Some potential plaintiffs might abandon pursuit of their rights under the ADA if they could not apply for disability benefits. Faced with the financial pressures accompanying the loss of a job and the uncertainty and length of litigation, individuals might well elect immediate benefits over the pursuit of even the most meritorious ADA claim. Such a situation would not only harm the individuals the ADA seeks to protect, it also would protect the very activity the ADA seeks to eliminate: discrimination against disabled individuals. Employers who discriminate unlawfully would be shielded from liability if their victims could sue them only if they did not apply for disability benefits.

As the Ninth Circuit in Johnson v. Oregon noted, a per se application of judicial estoppel would also be contrary to the doctrine of judicial estoppel itself. Judicial estoppel only applies when there has been a knowing misrepresentation or fraud upon the court. If the inconsistency is due to inadvertence or mistake, judicial estoppel does not apply.

Even though the majority of Circuits and the First Circuit appear to be moving away from an automatic application of judicial estoppel under these circumstances, there are important questions that need to be answered. It is unclear whether the plaintiff’s burden at summary judgment is actually greater if she previously filed for social security. The First Circuit insists that she “make some type of showing that she was in fact able to perform the essential functions of her job,” yet the plaintiff had that burden anyway. If she has filed for benefits, is her burden greater that it was originally?

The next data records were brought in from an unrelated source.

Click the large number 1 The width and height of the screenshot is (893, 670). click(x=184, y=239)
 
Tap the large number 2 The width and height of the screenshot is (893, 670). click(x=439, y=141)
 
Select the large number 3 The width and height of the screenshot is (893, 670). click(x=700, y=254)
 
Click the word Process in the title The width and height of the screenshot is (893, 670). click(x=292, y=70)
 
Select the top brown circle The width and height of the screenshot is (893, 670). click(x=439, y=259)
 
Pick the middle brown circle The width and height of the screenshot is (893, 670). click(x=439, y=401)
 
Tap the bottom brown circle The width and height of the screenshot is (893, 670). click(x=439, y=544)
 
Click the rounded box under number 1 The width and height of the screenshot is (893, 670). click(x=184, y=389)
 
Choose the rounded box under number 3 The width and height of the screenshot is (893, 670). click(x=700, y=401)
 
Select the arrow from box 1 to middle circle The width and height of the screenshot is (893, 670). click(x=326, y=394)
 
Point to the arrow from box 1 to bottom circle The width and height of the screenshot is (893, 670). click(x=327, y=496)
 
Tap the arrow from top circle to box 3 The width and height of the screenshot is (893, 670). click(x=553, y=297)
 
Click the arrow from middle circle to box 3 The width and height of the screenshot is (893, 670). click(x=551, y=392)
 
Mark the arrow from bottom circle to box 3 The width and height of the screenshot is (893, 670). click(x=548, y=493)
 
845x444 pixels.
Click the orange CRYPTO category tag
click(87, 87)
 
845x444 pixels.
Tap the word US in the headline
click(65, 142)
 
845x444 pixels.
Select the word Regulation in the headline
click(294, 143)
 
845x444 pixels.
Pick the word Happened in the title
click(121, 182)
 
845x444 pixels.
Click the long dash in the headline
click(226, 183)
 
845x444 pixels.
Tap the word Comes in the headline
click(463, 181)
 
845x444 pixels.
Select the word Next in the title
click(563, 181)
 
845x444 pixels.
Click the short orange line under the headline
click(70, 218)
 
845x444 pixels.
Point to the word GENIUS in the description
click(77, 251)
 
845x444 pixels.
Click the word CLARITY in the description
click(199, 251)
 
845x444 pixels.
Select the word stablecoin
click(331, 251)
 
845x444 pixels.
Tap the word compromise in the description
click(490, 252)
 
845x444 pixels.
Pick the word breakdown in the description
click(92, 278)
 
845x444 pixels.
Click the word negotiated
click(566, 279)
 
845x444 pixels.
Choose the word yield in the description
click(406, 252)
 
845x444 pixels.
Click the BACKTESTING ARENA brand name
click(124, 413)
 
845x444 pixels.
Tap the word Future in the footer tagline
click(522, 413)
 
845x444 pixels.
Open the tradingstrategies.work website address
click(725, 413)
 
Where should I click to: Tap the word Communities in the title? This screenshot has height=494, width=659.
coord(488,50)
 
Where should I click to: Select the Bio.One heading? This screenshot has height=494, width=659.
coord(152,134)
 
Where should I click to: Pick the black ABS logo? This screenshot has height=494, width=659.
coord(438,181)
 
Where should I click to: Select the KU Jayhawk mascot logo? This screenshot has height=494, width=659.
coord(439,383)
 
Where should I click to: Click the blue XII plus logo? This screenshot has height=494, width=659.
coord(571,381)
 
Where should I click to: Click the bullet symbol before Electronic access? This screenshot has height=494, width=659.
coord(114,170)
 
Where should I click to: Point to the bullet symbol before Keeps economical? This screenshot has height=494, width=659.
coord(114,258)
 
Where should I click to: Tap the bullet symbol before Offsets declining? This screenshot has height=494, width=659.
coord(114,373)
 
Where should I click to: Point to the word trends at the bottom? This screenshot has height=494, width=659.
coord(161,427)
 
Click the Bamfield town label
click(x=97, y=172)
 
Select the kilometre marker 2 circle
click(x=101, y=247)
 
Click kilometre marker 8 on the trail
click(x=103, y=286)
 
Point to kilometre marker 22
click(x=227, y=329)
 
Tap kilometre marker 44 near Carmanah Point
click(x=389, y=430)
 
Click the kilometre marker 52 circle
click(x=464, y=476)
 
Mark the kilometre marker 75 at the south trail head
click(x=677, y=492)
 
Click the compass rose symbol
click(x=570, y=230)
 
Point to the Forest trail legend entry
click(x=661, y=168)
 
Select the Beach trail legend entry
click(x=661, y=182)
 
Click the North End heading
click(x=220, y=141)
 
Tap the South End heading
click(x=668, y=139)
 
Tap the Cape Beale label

There will be times when a plaintiff will want to take a position in the course of an ADA case that is materially different from what is on her application for disability benefits. In filling out a form for social security benefits, the applicant is required to specify the exact nature and duration of her symptoms. If there are inconsistencies between what is written on the form and what the plaintiff advances during her ADA case, the trial court will need to determine whether the use of the prior statements will be limited to attacking her credibility of if she will be judicially estopped from taking the new position.

The Supreme Court will be addressing these issues soon. It has granted certiorari in Cleveland v. Policy Mgmt. Sys. Corp., the Fifth Circuit’s decision. The issues accepted for review are as follows:

1. Whether the application for, or receipt of, disability insurance benefits under the Social Security Act, 42 U.S.C. § 423, creates a rebuttable presumption that the applicant or recipient is judicially estopped from asserting the she is a qualified individual with a disability’ under the Americans with Disabilities Act of 1990, 42 U.S.C. § 12101 et seq.

2. If it does not create such a presumption, what weight, if any, should be given to the application for, or receipt of, disability insurance benefits when a person asserts she is a qualified individual with a disability’ under the ADA?

The Court’s decision regarding the effect of an application for social security benefits should apply to applications for private disability benefits as well.

In the meantime, we are faced with a challenge. If our clients say they have no money and have been unable to find a job within their restrictions, we need to advise them of the risks associated with applying for disability benefits. In cases where the application clearly should be filed, we may want to assist the client in filling them out to ensure that their interests are protected. We also may want to speak with the doctors who will be filing reports in order to alert them to the danger of making broad-sweeping representations of the client’s inability to work.